One common characterization of McKinsey work is that they will do all sorts of ridiculous levels of analysis, even if the outcome isn't cogent to the actual case. A harsher view would say that McKinsey hangs audacious ideas onto that analysis to push the client into pursuing their recommendations, even if they won't work in reality (i.e. "Ted Airlines").
Consider the article that fell into my reader today:
Consultant Ninja Analyis: Power curves have interesting properties that I remember from undergraduate circuits class. McKinsey's going to use an interesting mathematical formula to tie economics and nature together. Great, let's see what they do!

Consultant Ninja Raction: All this lady has done is sort a few statistics according to size. Once you sort a population by size, it almost inevitably follows a pareto distribution. And a pareto distribution can almost always be fitted by a power curve function.

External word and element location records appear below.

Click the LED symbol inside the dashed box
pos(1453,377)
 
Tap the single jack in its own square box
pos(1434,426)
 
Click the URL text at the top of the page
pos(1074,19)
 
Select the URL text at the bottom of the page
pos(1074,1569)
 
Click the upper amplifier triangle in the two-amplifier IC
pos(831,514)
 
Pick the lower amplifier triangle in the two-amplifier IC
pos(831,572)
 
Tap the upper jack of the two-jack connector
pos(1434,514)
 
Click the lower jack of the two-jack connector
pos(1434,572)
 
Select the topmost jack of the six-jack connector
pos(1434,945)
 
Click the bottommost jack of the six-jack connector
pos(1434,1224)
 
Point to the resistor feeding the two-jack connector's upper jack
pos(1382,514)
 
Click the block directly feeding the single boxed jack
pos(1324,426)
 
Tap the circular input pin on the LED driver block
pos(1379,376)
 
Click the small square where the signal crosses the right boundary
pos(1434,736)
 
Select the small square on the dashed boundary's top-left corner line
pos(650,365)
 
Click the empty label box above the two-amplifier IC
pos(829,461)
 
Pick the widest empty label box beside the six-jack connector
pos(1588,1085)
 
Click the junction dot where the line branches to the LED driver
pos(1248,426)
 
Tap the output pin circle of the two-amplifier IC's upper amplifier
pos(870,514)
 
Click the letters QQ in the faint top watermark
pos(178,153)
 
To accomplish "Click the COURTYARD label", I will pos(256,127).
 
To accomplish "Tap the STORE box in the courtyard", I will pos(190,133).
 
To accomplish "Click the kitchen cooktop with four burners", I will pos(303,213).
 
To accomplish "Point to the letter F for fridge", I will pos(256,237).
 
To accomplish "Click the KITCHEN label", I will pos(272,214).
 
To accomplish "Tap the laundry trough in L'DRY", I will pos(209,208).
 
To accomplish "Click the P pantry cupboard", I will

If this consultant wrote "bank crises by size show us that you should focus on 'Build flexible business models'" she would be challenged by the client. If she instead writes "a power curve analysis with an R-squard of 0.96 shows us that bank crises are dynamically unstable. Therefore you should "Make the system the unit of analysis'", the client, who can't possibly understand her 2 weeks of work in a 60-minute meeting, would blandly nod his head.
Bottom Line: A common (and fair) criticism of consultants it that we whip up terrificly complex analysis for the purposes of intellectually bullying clients into just blindly going along with the larger message we construct. McKinsey is guilty of it here.
PS. What the hell is the Y-axis on the banking chart, anyways?